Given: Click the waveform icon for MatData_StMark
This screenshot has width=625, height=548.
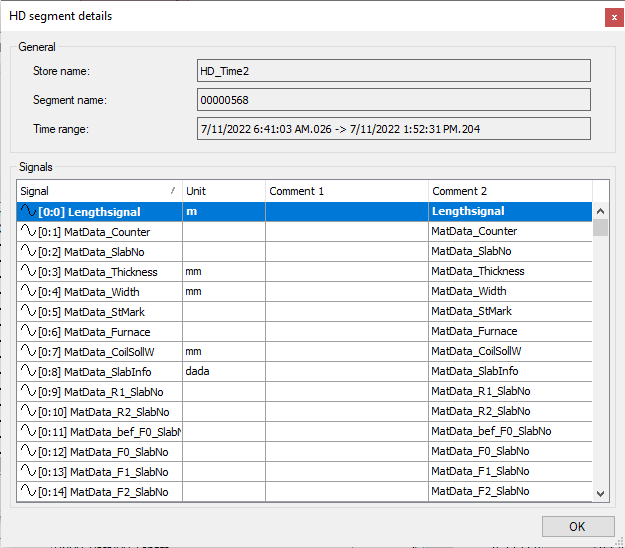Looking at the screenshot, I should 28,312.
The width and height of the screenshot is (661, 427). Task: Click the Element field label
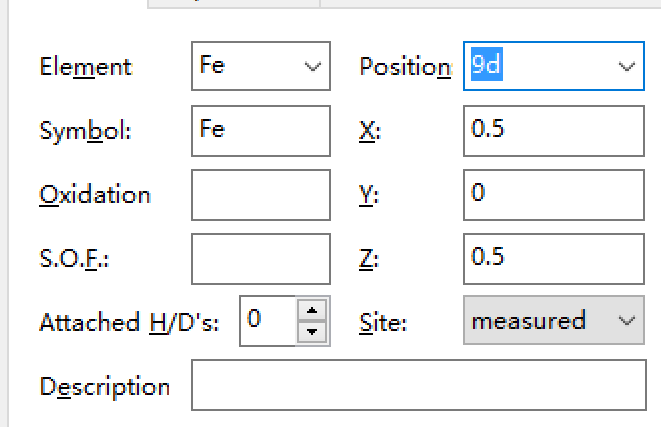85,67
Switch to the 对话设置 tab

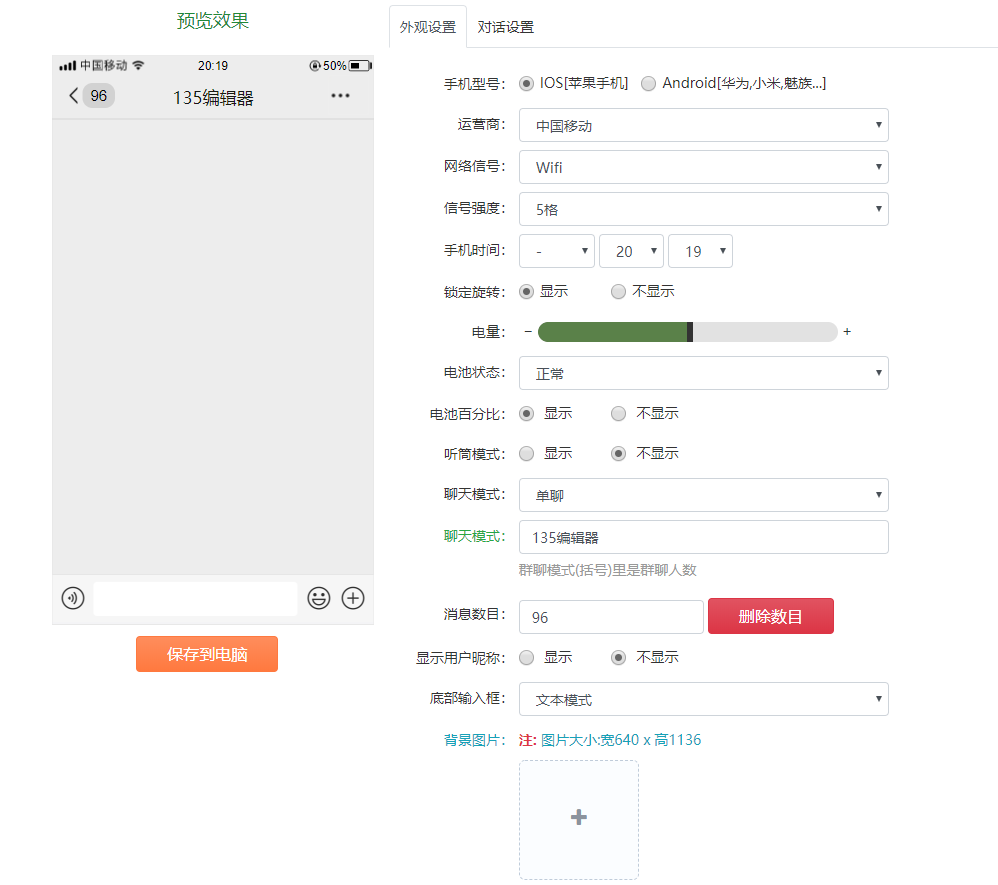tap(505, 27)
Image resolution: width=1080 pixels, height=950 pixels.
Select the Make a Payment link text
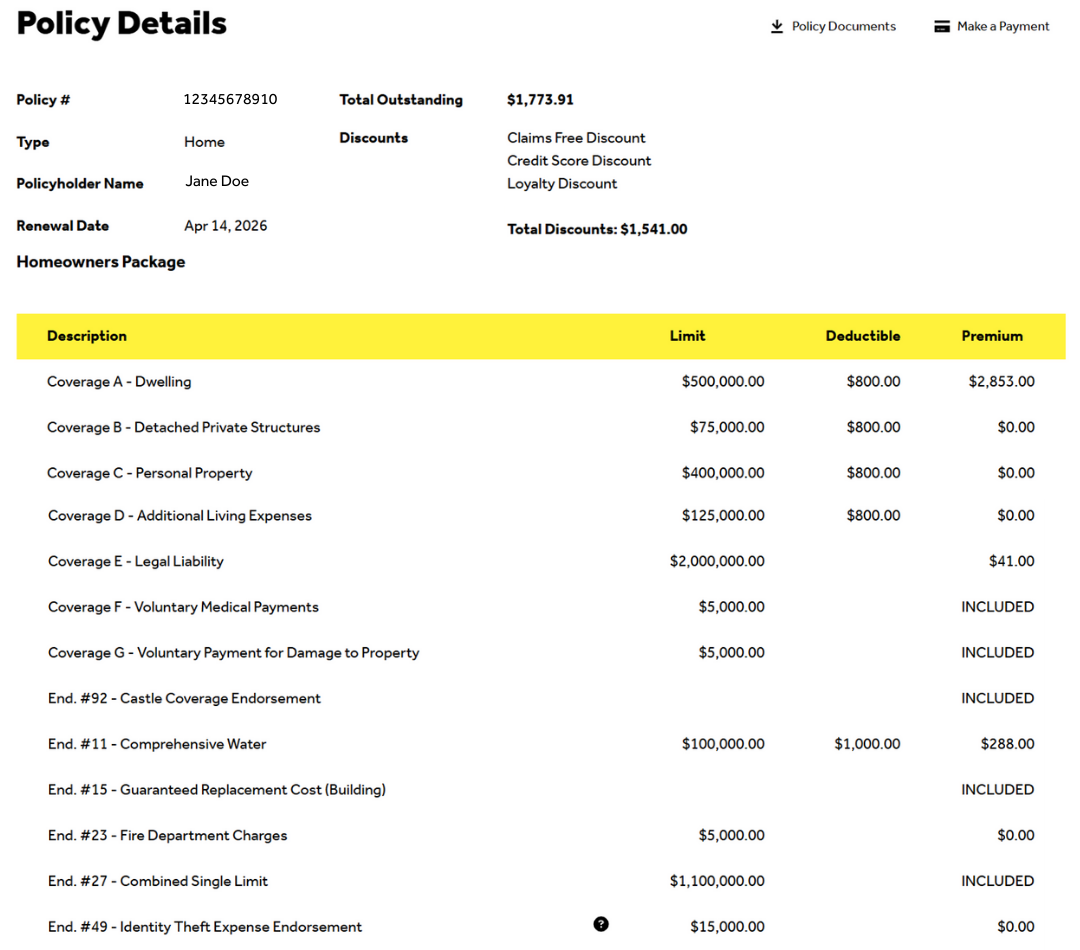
-- -- --
With the pictures omitted, reproduce the records in full and exactly.

Given: Click the waveform icon for MatData_StMark
This screenshot has width=625, height=548.
Looking at the screenshot, I should 28,312.
The width and height of the screenshot is (661, 427). Task: Click the Element field label
85,67
Switch to the 对话设置 tab

tap(505, 27)
Image resolution: width=1080 pixels, height=950 pixels.
Select the Make a Payment link text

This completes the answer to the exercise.